Elastic SIEM - Detection Rules - Combination of Time-based, Threshold, Aggregation and Sequence Events

How to create rule to detect: "Successful Brute Force Attack"

(When more than 10 Windows logout events (ID 4625) occur AND followed by a Windows login event (ID 4624) on a same host) in 5 minutes timespan

Thresholds: Number of events : 10
Timespan : 5 minutes
Aggregation: Same host
Sequence: 4625 followed by 4624

Hi @tushar.bansal -

We've got just the rule type for you! Have you tried out EQL? To achieve what you asked you could create an EQL rule with the following query:

sequence by host.name with maxspan=5m
  [ event_category_1 where id === 4625 ]
  [ event_category_1 where id === 4625 ]
  [ event_category_1 where id === 4625 ]
  [ event_category_1 where id === 4625 ]
  [ event_category_1 where id === 4625 ]
  [ event_category_1 where id === 4625 ]
  [ event_category_1 where id === 4625 ]
  [ event_category_1 where id === 4625 ]
  [ event_category_1 where id === 4625 ]
  [ event_category_1 where id === 4625 ]
  [ event_category_1 where id === 4624 ]

The docs do a pretty great job explaining the syntax but the above can be broken down as follows:

  • sequence by host.name - match a sequence of events where every event in the sequence shares the same host.name
  • with maxspan=5m - all events in the sequence must occur within a 5 minute timespan
  • [ event_category_1 where id === 4625 ] - would refer to the windows logout events you are looking for

Unfortunately, as of now there's no shorter syntax to say "look for x event to occur x times", however, there is an issue open for it. You're still able to accomplish what you like, it's just much longer syntax for now. Lots of awesome stuff that can be done with EQL! Here's a quick blog post introducing EQL:

Hope that helps!

2 Likes

Firstly, Thank you for your response @yctercero

I have explored EQL and Sequences in EQL. It has a lot of scope in Elastic SIEM ahead.

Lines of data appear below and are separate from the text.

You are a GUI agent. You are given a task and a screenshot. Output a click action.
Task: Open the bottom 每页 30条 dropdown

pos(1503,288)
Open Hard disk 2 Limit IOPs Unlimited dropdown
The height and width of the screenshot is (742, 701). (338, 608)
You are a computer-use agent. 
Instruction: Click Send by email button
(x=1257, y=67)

The link you shared for the issue is showing 404 error code.

Can you re-share the link please.

Will be looking for this issue to be resolved and the feature to be implemented.

Thanks!

However, @yctercero This was a generic example.

Instead if Say, I tweak the above query a little bit,

I want to detect {minimum 100 number of Identical event type X (not specified / not defined - it can be ANY random BUT IDENTICAL events) followed by another event Y (this can be specified say 4624 only)} on a same host in 5 minutes.

Basically any random 100 Similar events (can be 4625, 4626, 4628, anything) followed by a 4624 on same host in 5 minutes.

I cannot be writing 100 lines code for an unknown activity here.

How can this be achieved?

I think what you'd be looking for here is the match any condition. Like it mentions, something like file where true would match any file event.

If you don't mind me asking, in the scenario you mention, would you be looking to have access to all such 100 events or are you just interested in the aggregate?

@yctercero

100 might be a hypothetical number but the threshold I am looking for can be somewhere around 10 or 20 depending on the log source type. And as you mentioned match any condition would just be checking if the value in the field is present or not. But it does not solve the purpose of whether the field is identical or not.

And this question is not just for understanding how aggregation works in ELK, but I am actually interested and in need of this information/solution.
As given in the first example, in order to detect either a successful brute force attack or there are many other vendor based scenarios that can be similar and need this combination.

That is the reason for this thread. And can you kindly reshare the link related this issue.

Apologies, I realized the link is not working because the issue is still under active internal discussion. I'll be sure to circle back around when it makes its way to a Kibana feature request. I can assure you that your input is being considered and much appreciated!